We Have Room For Improvement
No ACA facility doctors (under obligation and salaried) would have any malpractice liability.  They would be subject to a complaint and review process by a medical audit board, which would set penalties for deviations from best practices.  These doctors would however be subject to criminal liability for gross negligence.

Admissions to these ACA hospitals would be for people covered by a single payer system of insurance.  This single payer system would cover all residents of the U.S., for all medically necessary services, prescription drug, and medical supply costs.  All residents would also have the option to elect to buy their own medical insurance and go to any hospital of their choosing.  This latter group could continue with whatever insurance and medical treatment process they elect.

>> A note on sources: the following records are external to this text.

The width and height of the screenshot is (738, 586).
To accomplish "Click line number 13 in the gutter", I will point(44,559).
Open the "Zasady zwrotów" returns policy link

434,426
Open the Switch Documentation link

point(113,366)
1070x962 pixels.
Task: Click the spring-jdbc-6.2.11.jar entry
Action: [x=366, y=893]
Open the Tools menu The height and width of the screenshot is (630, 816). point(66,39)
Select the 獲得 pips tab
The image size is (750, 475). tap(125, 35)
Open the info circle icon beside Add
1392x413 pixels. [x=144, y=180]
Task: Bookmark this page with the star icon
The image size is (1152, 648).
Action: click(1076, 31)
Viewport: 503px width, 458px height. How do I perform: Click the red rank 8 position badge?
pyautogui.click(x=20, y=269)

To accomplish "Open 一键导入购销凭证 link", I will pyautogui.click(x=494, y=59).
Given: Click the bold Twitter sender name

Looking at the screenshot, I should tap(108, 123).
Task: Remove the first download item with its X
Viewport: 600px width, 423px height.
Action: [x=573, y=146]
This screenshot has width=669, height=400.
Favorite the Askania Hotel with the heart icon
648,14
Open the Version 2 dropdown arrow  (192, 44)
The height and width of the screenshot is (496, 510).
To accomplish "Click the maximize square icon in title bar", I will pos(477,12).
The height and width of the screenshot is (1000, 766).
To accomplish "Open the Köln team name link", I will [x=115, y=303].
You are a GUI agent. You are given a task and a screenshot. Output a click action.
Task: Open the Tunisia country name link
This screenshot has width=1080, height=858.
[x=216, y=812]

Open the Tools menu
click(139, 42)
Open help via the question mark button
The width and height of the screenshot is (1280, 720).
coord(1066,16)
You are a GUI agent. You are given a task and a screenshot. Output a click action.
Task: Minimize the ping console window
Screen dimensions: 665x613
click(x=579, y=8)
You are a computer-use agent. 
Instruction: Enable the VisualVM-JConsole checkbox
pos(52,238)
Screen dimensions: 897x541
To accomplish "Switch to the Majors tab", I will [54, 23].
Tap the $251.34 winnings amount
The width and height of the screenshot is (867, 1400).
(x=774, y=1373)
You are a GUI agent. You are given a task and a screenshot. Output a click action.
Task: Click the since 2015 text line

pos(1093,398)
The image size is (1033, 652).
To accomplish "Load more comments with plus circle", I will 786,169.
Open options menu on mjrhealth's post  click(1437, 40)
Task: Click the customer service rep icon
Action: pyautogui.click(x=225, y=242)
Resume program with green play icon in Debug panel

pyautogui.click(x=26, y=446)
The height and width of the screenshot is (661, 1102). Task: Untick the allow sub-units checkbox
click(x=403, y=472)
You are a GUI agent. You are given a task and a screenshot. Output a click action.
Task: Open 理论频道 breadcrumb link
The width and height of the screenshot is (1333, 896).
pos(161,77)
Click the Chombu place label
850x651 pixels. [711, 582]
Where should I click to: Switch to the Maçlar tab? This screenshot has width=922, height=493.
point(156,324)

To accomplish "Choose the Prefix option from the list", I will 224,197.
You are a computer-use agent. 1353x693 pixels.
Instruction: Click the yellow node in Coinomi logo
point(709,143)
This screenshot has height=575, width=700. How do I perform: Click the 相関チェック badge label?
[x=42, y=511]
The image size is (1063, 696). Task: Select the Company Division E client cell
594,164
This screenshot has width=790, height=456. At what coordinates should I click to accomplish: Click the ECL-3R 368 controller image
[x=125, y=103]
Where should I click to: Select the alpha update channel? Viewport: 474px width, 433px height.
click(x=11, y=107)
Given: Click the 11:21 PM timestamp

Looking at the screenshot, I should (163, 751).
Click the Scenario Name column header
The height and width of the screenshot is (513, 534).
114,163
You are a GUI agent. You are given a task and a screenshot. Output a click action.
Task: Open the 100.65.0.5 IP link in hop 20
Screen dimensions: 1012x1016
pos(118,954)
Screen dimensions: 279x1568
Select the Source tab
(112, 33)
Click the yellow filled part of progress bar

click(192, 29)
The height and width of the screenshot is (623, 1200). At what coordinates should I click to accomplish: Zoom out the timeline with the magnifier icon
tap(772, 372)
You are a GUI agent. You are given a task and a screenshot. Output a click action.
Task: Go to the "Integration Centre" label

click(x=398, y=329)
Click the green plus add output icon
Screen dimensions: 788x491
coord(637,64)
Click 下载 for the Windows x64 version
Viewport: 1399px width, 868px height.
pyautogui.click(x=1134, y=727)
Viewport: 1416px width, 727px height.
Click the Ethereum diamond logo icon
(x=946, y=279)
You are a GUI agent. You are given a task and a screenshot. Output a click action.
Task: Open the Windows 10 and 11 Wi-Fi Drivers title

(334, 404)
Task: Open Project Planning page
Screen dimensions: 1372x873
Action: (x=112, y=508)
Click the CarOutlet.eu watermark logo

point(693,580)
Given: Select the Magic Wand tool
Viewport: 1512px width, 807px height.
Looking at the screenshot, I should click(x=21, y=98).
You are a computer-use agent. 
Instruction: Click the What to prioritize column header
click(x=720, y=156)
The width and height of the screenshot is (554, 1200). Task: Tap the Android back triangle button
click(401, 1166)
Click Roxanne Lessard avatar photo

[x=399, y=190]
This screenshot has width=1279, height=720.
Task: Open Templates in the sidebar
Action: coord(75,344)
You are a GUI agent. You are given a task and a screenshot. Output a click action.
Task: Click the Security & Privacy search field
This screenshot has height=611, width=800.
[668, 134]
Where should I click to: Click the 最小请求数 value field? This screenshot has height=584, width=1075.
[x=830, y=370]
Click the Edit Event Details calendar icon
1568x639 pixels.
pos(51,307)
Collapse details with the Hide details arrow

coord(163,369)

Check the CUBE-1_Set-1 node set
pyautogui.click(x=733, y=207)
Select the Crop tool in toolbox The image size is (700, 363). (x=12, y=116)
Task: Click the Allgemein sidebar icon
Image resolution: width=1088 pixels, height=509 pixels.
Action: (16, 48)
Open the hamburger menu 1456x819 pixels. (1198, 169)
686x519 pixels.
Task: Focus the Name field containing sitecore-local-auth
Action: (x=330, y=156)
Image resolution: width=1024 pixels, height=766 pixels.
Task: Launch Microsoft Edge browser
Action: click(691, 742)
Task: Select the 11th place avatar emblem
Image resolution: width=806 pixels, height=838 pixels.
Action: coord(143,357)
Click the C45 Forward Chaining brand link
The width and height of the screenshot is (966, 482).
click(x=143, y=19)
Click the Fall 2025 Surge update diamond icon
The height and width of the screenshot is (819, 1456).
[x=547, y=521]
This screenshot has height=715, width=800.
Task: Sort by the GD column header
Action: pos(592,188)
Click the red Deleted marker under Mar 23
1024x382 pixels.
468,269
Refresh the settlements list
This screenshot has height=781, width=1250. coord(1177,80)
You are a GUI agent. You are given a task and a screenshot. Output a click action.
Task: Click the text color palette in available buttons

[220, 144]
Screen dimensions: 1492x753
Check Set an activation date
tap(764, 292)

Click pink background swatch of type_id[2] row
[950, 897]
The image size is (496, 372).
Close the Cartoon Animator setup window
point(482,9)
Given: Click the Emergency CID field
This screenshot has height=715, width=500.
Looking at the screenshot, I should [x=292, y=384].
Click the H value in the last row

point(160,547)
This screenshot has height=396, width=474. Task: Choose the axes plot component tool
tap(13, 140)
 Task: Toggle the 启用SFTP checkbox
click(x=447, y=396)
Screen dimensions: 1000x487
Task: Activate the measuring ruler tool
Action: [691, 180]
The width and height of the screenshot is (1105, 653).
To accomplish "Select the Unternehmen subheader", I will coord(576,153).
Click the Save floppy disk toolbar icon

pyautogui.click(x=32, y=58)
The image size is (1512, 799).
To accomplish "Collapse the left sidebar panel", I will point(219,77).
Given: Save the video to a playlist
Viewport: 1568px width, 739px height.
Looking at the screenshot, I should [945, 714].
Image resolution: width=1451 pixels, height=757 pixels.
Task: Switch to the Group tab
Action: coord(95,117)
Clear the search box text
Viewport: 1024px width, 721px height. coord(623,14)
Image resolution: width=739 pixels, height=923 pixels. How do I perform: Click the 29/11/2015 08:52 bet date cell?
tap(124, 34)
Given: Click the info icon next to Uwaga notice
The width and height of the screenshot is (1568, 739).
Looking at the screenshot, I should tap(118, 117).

Private hospital systems that accept Medicare payments would be required to accept ACA patients and would bill for drugs, medical supplies and services at the same rate established at full ACA facilities.

All universities that receive any public funding are required to reserve a certain percentage of their enrollment to government medical scholarship enrollees.  Other universities could opt in.  The individual universities would set their own scholastic admission criteria.  There would be no financial criteria for joining the ACA program, only the obligation upon graduation.

Under this new ACA program, universities could also get into the drug research and development business.  All drugs so developed would be sold, by the university at negotiated rates to ACA hospitals and at a reasonable mark-up to non-ACA facilities.  University profits from drug sales would go back into the drug program.  A certain percentage of drug research would be set aside for so-called "orphan diseases" where profit obligations currently prohibit development.  Federal grant monies could be made available to offset research into these not so profitable areas. 

Purchasing of drugs and medical supplies for all ACA hospitals would be through a single procurement office, which would negotiate the best prices based on their large-scale acquisitions.  The procurement process would be totally transparent and subject to continual audit from an established external board.   Drug or equipment acquisitions could be done on an international basis to get the best pricing.